DNS resolution from the command line

$ dig dw.com

; <<>> DiG 9.16.44-Debian <<>> @1.1.1.1 dw.com
; (1 server found)
;; global options: +cmd
;; Got answer:
;; ->>HEADER<<- opcode: QUERY, status: NOERROR, id: 23145
;; flags: qr rd ra; QUERY: 1, ANSWER: 2, AUTHORITY: 0, ADDITIONAL: 1

;; OPT PSEUDOSECTION:
; EDNS: version: 0, flags:; udp: 1232
;; QUESTION SECTION:
;dw.com.                                IN      A

;; ANSWER SECTION:
dw.com.                 164     IN      A       194.55.30.46
dw.com.                 164     IN      A       194.55.26.46

;; Query time: 3 msec
;; SERVER: 1.1.1.1#53(1.1.1.1)
;; WHEN: Thu Dec 07 03:45:39 UTC 2023
;; MSG SIZE  rcvd: 67

DNS injection (Turkmenistan)

95.85.120.6 is the IP address of a host located in Turkmenistan.
(It's not a DNS server though!)

What happens when you send a DNS query through the firewall hosts that surround Turkmenistan's network?

Unix
$ dig @95.85.120.6 dw.com
Windows
C:\> nslookup dw.com 95.85.120.6

DNS injection (Turkmenistan)

$ dig @95.85.120.6 dw.com

; <<>> DiG 9.16.44-Debian <<>> @95.85.120.6 dw.com
; (1 server found)
;; global options: +cmd
;; Got answer:
;; ->>HEADER<<- opcode: QUERY, status: NOERROR, id: 22268
;; flags: qr rd ra; QUERY: 1, ANSWER: 1, AUTHORITY: 0, ADDITIONAL: 0

;; QUESTION SECTION:
;dw.com.                                IN      A

;; ANSWER SECTION:
dw.com.                 300     IN      A       127.0.0.1

;; Query time: 246 msec
;; SERVER: 95.85.120.6#53(95.85.120.6)
;; WHEN: Thu Dec 07 03:48:15 UTC 2023
;; MSG SIZE  rcvd: 40

Reference: Measuring and Evading Turkmenistan's Internet Censorship 2023.

DNS injection (China)

159.226.244.24 is the IP address of a host located in China. (Also not a DNS server.)

Unix
$ dig @159.226.244.24 dw.com
Windows
C:\> nslookup dw.com 159.226.244.24

DNS injection (China)

$ dig +short @159.226.244.24 dw.com
75.126.164.178
$ dig +short @159.226.244.24 dw.com
67.15.129.210
$ dig +short @159.226.244.24 dw.com
128.121.146.101
$ dig +short @159.226.244.24 dw.com
31.13.95.34
$ dig +short @159.226.244.24 dw.com
69.63.181.12
$ dig +short @159.226.244.24 dw.com
168.143.162.58

Reference: How Great is the Great Firewall? Measuring China's DNS Censorship.

DNS injection

How does providing a fake DNS response prevent a user from accessing a domain?

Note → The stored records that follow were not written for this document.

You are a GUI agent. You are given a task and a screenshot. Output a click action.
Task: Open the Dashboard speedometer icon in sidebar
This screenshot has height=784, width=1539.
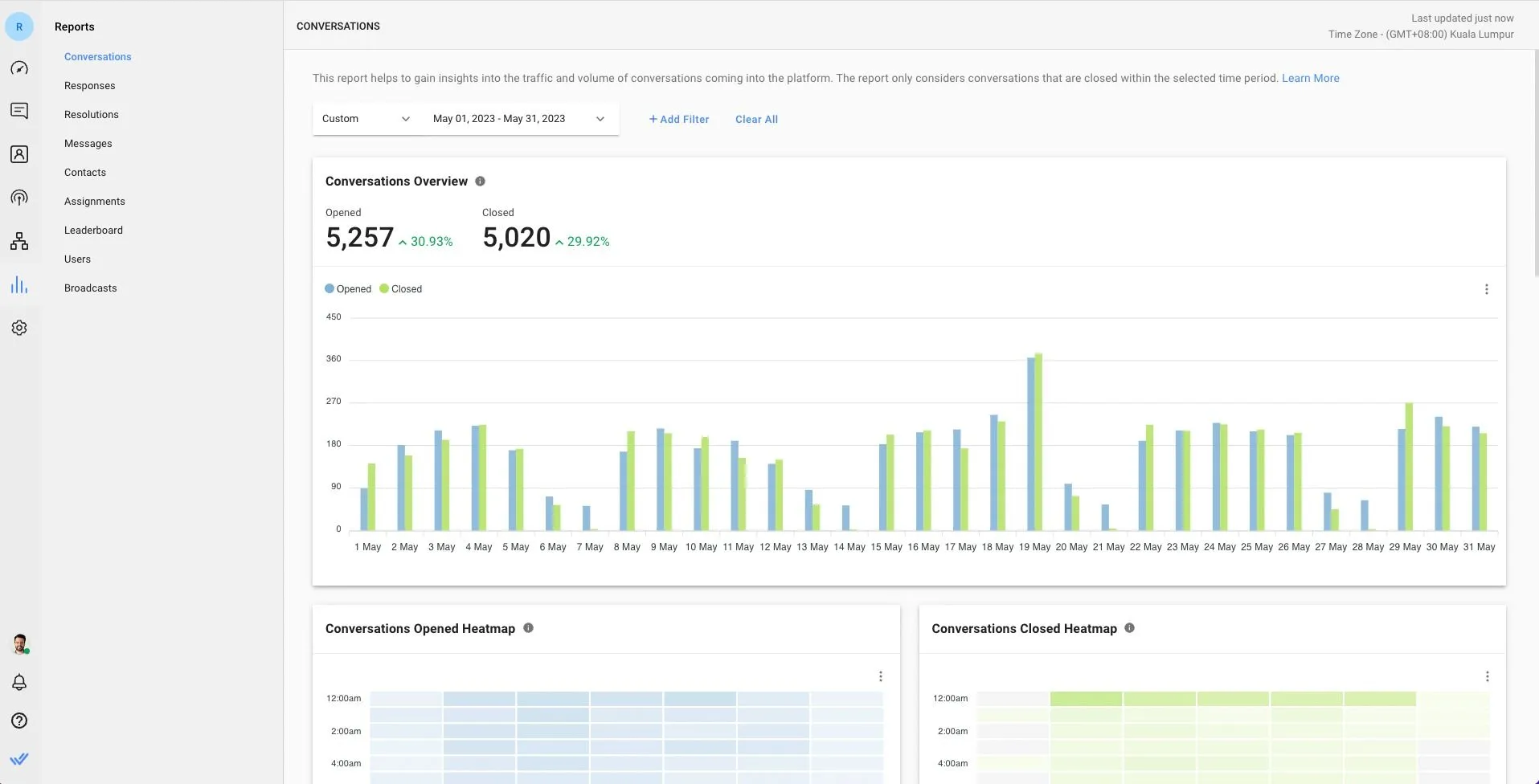pos(19,68)
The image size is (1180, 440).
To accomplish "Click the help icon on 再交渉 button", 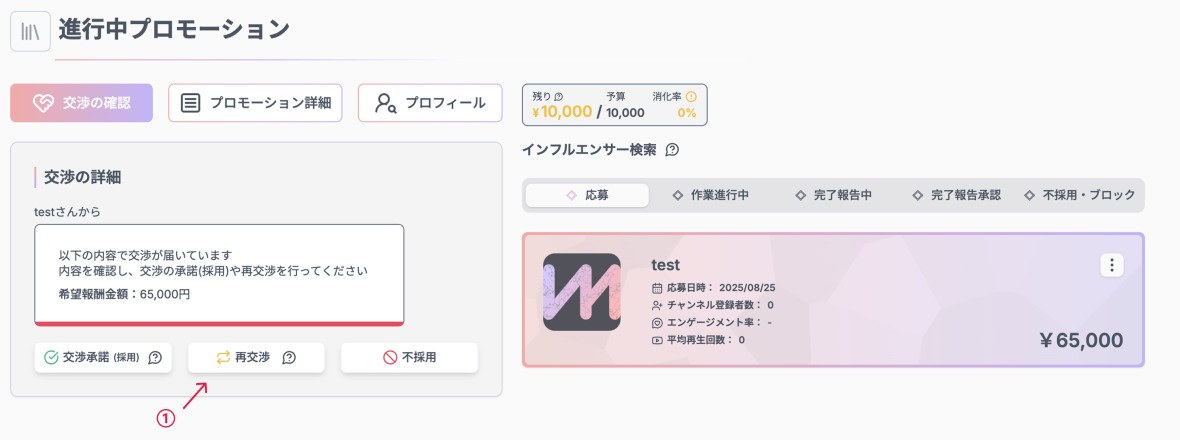I will 289,357.
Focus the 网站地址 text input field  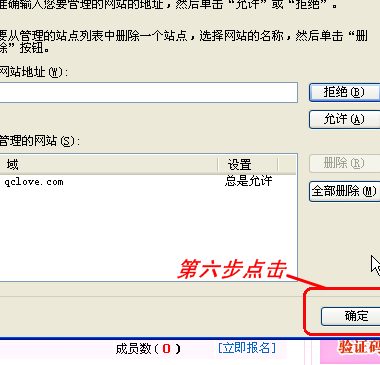tap(148, 92)
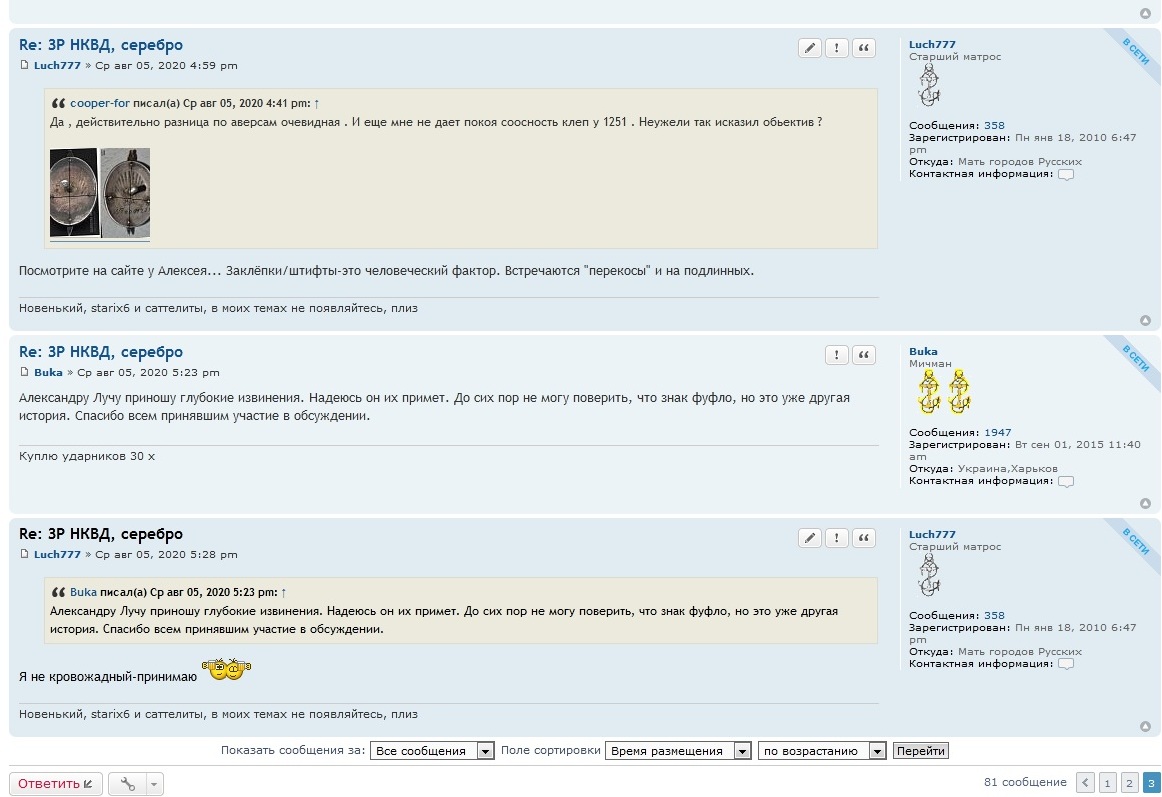Edit Luch777's post from 4:59 pm
1162x797 pixels.
coord(810,48)
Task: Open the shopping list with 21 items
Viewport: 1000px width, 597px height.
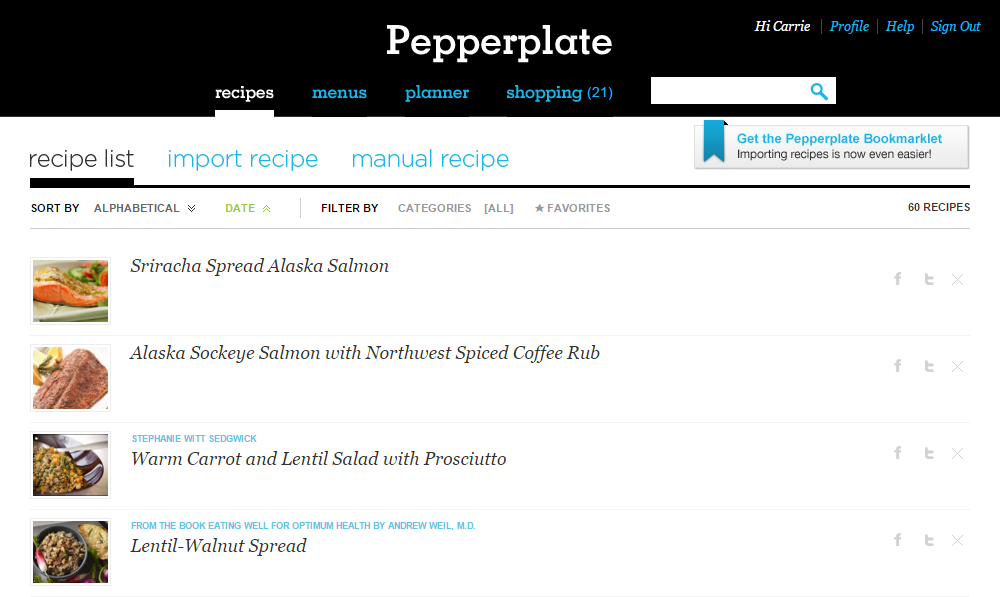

The DNS injection systems in Turkmenistan and China are bidirectional, meaning they don't make a distinction between inbound and outbound packets.

(Remote censorship measurement systems like Censored Planet take advantage of this and other properties, to measure levels of censorship without needing a physical presence in another country.)

Not all forms of censorship are this easy to test and see.

Circumvention

What can a client do to circumvent a block of some desired destination/information?

Against a naive censor:
Against a sophisticated censor:

Circumvention systems

All-in-one systems:

Key ideas in circumvention

The censor can use the system too, and study how it works.

What prevents a censor from discovering all your proxy IP addresses and blocking them?

The key question is:

What does it cost a censor to block the system?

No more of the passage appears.